From the Guidelines
For a patient with worsening tendon xanthomas despite cholesterol-lowering medication, I recommend intensifying lipid-lowering therapy by adding ezetimibe 10 mg daily to the current statin regimen, as this has been shown to reduce ASCVD risk by 2 percentage points 1. If the patient is already on combination therapy, consider adding a PCSK9 inhibitor such as evolocumab (140 mg subcutaneously every 2 weeks) or alirocumab (75-150 mg subcutaneously every 2 weeks), as these have been found to reduce LDL-C levels by ≥50% and are well-tolerated in patients with familial hypercholesterolemia 1. The presence of tendon xanthomas with a family history suggests familial hypercholesterolemia (FH), a genetic disorder causing severely elevated LDL cholesterol levels. FH often requires multiple medications to achieve adequate LDL reduction. Target LDL levels should be <70 mg/dL or even <55 mg/dL for very high-risk patients, as recommended by the 2018 American Heart Association/American College of Cardiology/Multisociety Cholesterol Guideline 1. Worsening xanthomas indicate inadequate lipid control, so more aggressive therapy is needed.

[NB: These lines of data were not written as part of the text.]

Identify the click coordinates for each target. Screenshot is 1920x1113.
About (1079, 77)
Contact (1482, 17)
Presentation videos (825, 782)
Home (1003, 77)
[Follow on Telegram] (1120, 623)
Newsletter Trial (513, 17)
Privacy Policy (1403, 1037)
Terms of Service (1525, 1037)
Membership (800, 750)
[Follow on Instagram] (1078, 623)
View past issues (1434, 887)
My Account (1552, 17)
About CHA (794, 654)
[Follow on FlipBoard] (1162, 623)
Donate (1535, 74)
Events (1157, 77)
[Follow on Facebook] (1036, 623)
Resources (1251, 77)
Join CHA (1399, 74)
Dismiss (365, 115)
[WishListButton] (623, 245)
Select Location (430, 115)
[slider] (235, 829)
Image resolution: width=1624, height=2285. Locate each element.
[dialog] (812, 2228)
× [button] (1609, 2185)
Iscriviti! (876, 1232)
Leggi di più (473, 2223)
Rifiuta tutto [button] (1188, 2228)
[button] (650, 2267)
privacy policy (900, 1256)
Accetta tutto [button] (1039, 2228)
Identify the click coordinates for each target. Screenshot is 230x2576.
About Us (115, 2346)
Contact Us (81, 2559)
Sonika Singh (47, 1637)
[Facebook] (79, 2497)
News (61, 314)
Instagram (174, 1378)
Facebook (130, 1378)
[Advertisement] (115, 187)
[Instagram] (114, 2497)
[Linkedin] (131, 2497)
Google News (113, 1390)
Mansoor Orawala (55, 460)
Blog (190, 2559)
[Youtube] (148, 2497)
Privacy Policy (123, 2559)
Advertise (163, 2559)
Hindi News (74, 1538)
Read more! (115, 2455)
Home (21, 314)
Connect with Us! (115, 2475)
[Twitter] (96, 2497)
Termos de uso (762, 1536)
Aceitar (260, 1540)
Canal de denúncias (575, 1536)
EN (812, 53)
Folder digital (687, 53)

Additionally, ensure the patient is adherent to the current medication regimen and following a low-saturated fat diet. Consider genetic testing to confirm FH diagnosis and cascade screening for family members. Referral to a lipid specialist may be beneficial for optimizing therapy in this challenging case. Some key points to consider in the management of this patient include:
- The use of combination therapy with statins and ezetimibe has been shown to be effective in reducing ASCVD risk 1
- PCSK9 inhibitors are a reasonable addition to maximally tolerated statin and ezetimibe therapy in patients with severe primary hypercholesterolemia and LDL-C ≥ 100 mg/dL 1
- The management of severe primary hypercholesterolemia requires a comprehensive approach, including lifestyle modifications and pharmacotherapy 1
From the FDA Drug Label
The provided drug labels do not directly address the management of worsening tendon xanthomas in a patient with familial hypercholesterolemia (FH) who is already on cholesterol-lowering medication.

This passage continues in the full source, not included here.